Stored records:
━━━━━━━━━━━━━━━━
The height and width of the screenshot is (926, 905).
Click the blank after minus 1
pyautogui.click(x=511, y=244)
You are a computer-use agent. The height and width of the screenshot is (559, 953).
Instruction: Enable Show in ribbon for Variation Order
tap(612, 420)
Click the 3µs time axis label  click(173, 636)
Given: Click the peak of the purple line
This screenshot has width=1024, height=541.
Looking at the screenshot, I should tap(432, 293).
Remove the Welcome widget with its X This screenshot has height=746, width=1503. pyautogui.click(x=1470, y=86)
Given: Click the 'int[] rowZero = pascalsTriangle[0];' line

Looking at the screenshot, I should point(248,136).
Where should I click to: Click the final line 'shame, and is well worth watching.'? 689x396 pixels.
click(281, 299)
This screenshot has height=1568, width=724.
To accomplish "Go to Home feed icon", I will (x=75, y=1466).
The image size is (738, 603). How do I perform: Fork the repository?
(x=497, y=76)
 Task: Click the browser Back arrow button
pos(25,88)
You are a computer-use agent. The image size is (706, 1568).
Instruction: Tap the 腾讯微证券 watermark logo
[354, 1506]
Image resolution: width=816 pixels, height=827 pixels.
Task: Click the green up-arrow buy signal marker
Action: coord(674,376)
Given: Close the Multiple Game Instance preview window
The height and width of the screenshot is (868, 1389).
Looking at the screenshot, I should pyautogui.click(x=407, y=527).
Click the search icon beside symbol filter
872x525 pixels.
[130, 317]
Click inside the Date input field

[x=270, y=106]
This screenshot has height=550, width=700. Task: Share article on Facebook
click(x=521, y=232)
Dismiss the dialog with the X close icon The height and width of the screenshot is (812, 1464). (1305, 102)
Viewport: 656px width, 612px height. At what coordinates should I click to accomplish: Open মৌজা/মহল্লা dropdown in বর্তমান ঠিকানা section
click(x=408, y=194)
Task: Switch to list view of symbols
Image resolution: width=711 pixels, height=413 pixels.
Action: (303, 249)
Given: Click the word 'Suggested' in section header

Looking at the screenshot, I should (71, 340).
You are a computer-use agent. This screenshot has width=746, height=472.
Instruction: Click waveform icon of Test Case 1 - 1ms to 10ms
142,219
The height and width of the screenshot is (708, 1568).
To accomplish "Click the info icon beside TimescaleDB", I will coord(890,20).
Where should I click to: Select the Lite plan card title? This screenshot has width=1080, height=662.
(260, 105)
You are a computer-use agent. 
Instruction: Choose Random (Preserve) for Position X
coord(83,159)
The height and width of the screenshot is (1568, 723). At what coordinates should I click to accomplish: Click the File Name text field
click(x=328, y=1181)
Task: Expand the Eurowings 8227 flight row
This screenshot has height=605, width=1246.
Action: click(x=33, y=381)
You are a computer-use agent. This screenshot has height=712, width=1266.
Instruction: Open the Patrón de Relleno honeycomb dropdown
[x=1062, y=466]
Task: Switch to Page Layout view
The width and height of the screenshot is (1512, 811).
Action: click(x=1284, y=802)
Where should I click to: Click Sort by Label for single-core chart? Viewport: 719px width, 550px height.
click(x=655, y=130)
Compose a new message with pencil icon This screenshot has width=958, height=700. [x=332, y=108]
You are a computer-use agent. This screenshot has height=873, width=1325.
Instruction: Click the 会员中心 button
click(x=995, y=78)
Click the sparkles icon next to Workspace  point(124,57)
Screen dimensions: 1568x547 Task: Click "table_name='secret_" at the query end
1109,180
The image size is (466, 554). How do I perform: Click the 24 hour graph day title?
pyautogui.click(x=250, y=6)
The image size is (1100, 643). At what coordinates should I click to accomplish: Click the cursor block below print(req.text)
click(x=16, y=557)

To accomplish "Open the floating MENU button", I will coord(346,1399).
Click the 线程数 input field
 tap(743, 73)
━━━━━━━━━━━━━━━━
- Task prompt:
Each of the records should be retyped exactly.

- Exercise result:
The height and width of the screenshot is (926, 905).
Click the blank after minus 1
pyautogui.click(x=511, y=244)
You are a computer-use agent. The height and width of the screenshot is (559, 953).
Instruction: Enable Show in ribbon for Variation Order
tap(612, 420)
Click the 3µs time axis label  click(173, 636)
Given: Click the peak of the purple line
This screenshot has width=1024, height=541.
Looking at the screenshot, I should tap(432, 293).
Remove the Welcome widget with its X This screenshot has height=746, width=1503. pyautogui.click(x=1470, y=86)
Given: Click the 'int[] rowZero = pascalsTriangle[0];' line

Looking at the screenshot, I should point(248,136).
Where should I click to: Click the final line 'shame, and is well worth watching.'? 689x396 pixels.
click(281, 299)
This screenshot has height=1568, width=724.
To accomplish "Go to Home feed icon", I will (x=75, y=1466).
The image size is (738, 603). How do I perform: Fork the repository?
(x=497, y=76)
 Task: Click the browser Back arrow button
pos(25,88)
You are a computer-use agent. The image size is (706, 1568).
Instruction: Tap the 腾讯微证券 watermark logo
[354, 1506]
Image resolution: width=816 pixels, height=827 pixels.
Task: Click the green up-arrow buy signal marker
Action: coord(674,376)
Given: Close the Multiple Game Instance preview window
The height and width of the screenshot is (868, 1389).
Looking at the screenshot, I should pyautogui.click(x=407, y=527).
Click the search icon beside symbol filter
872x525 pixels.
[130, 317]
Click inside the Date input field

[x=270, y=106]
This screenshot has height=550, width=700. Task: Share article on Facebook
click(x=521, y=232)
Dismiss the dialog with the X close icon The height and width of the screenshot is (812, 1464). (1305, 102)
Viewport: 656px width, 612px height. At what coordinates should I click to accomplish: Open মৌজা/মহল্লা dropdown in বর্তমান ঠিকানা section
click(x=408, y=194)
Task: Switch to list view of symbols
Image resolution: width=711 pixels, height=413 pixels.
Action: (303, 249)
Given: Click the word 'Suggested' in section header

Looking at the screenshot, I should (71, 340).
You are a computer-use agent. This screenshot has width=746, height=472.
Instruction: Click waveform icon of Test Case 1 - 1ms to 10ms
142,219
The height and width of the screenshot is (708, 1568).
To accomplish "Click the info icon beside TimescaleDB", I will coord(890,20).
Where should I click to: Select the Lite plan card title? This screenshot has width=1080, height=662.
(260, 105)
You are a computer-use agent. 
Instruction: Choose Random (Preserve) for Position X
coord(83,159)
The height and width of the screenshot is (1568, 723). At what coordinates should I click to accomplish: Click the File Name text field
click(x=328, y=1181)
Task: Expand the Eurowings 8227 flight row
This screenshot has height=605, width=1246.
Action: click(x=33, y=381)
You are a computer-use agent. This screenshot has height=712, width=1266.
Instruction: Open the Patrón de Relleno honeycomb dropdown
[x=1062, y=466]
Task: Switch to Page Layout view
The width and height of the screenshot is (1512, 811).
Action: click(x=1284, y=802)
Where should I click to: Click Sort by Label for single-core chart? Viewport: 719px width, 550px height.
click(x=655, y=130)
Compose a new message with pencil icon This screenshot has width=958, height=700. [x=332, y=108]
You are a computer-use agent. This screenshot has height=873, width=1325.
Instruction: Click the 会员中心 button
click(x=995, y=78)
Click the sparkles icon next to Workspace  point(124,57)
Screen dimensions: 1568x547 Task: Click "table_name='secret_" at the query end
1109,180
The image size is (466, 554). How do I perform: Click the 24 hour graph day title?
pyautogui.click(x=250, y=6)
The image size is (1100, 643). At what coordinates should I click to accomplish: Click the cursor block below print(req.text)
click(x=16, y=557)

To accomplish "Open the floating MENU button", I will coord(346,1399).
Click the 线程数 input field
 tap(743, 73)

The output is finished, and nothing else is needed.